Presentation #102.206 in the session Poster Session.

Published onJun 20, 2022
Let The Great World Spin: Revealing the Stormy, Turbulent Nature of Giant Exoplanet Analogs with the Spitzer Space Telescope

Young, isolated brown dwarfs act as powerful analogs to the directly-imaged exoplanets. Their observed colors and spectra are remarkably similar, and they share fundamental properties such as age, mass and temperature. Photometric variability monitoring uniquely probes brown dwarf atmospheres as it is sensitive to the presence of inhomogeneous condensate cloud structures. Variability has been observed across the full L-T-Y sequence and more recently in planetary-mass companions and isolated exoplanet analogs. Emerging as an important insight into brown dwarf and exoplanet atmospheric physics is evidence for a correlation between enhanced clouds and youth. We present the first large survey for mid-IR photometric variability in 26 young, low-mass brown dwarfs using the Spitzer Space Telescope. These unique, time-resolved variability monitoring data enable us to compare variability trends between young and old brown dwarfs to definitively test the correlation between cloud-induced variability and youth in brown dwarfs.

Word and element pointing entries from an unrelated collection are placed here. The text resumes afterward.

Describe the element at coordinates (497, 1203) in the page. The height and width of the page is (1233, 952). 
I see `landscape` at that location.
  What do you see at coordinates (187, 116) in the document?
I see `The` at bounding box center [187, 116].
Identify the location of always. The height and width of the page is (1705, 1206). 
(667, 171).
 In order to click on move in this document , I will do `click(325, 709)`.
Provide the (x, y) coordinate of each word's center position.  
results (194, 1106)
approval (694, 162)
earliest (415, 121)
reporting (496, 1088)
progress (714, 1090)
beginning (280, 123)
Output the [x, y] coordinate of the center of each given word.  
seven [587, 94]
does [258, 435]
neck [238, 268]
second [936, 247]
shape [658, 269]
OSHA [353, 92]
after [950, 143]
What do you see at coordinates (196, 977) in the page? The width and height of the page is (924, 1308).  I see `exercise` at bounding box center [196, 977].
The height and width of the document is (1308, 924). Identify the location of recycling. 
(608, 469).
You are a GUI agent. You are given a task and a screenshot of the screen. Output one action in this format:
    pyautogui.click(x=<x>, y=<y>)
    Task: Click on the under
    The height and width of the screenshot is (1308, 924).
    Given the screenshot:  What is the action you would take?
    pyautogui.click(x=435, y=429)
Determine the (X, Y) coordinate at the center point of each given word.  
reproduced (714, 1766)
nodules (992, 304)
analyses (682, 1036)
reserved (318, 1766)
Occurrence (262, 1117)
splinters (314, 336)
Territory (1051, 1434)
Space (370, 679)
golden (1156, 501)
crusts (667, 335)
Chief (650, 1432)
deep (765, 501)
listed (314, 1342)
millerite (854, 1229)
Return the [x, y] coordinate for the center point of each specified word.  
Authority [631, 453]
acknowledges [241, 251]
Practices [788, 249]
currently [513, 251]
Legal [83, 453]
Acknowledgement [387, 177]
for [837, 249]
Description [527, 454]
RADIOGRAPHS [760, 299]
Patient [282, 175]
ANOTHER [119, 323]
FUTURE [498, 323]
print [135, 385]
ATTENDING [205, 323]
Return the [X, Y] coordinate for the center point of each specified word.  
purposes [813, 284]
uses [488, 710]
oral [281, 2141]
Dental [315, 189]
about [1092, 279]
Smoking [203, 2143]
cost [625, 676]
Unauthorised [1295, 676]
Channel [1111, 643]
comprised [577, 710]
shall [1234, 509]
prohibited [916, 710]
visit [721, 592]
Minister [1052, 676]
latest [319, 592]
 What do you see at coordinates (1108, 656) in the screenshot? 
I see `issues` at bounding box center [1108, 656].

By combining measured rotation periods of this unique, age-calibrated sample with the rich literature of brown dwarf rotation periods, we can trace the angular momentum evolution of brown dwarfs and planetary-mass objects, extending gyrochronology to the substellar and planetary regimes. This Spitzer legacy survey will directly inform future variability searches in directly-imaged exoplanets with next-generation facilities such as the James Webb Space Telescope.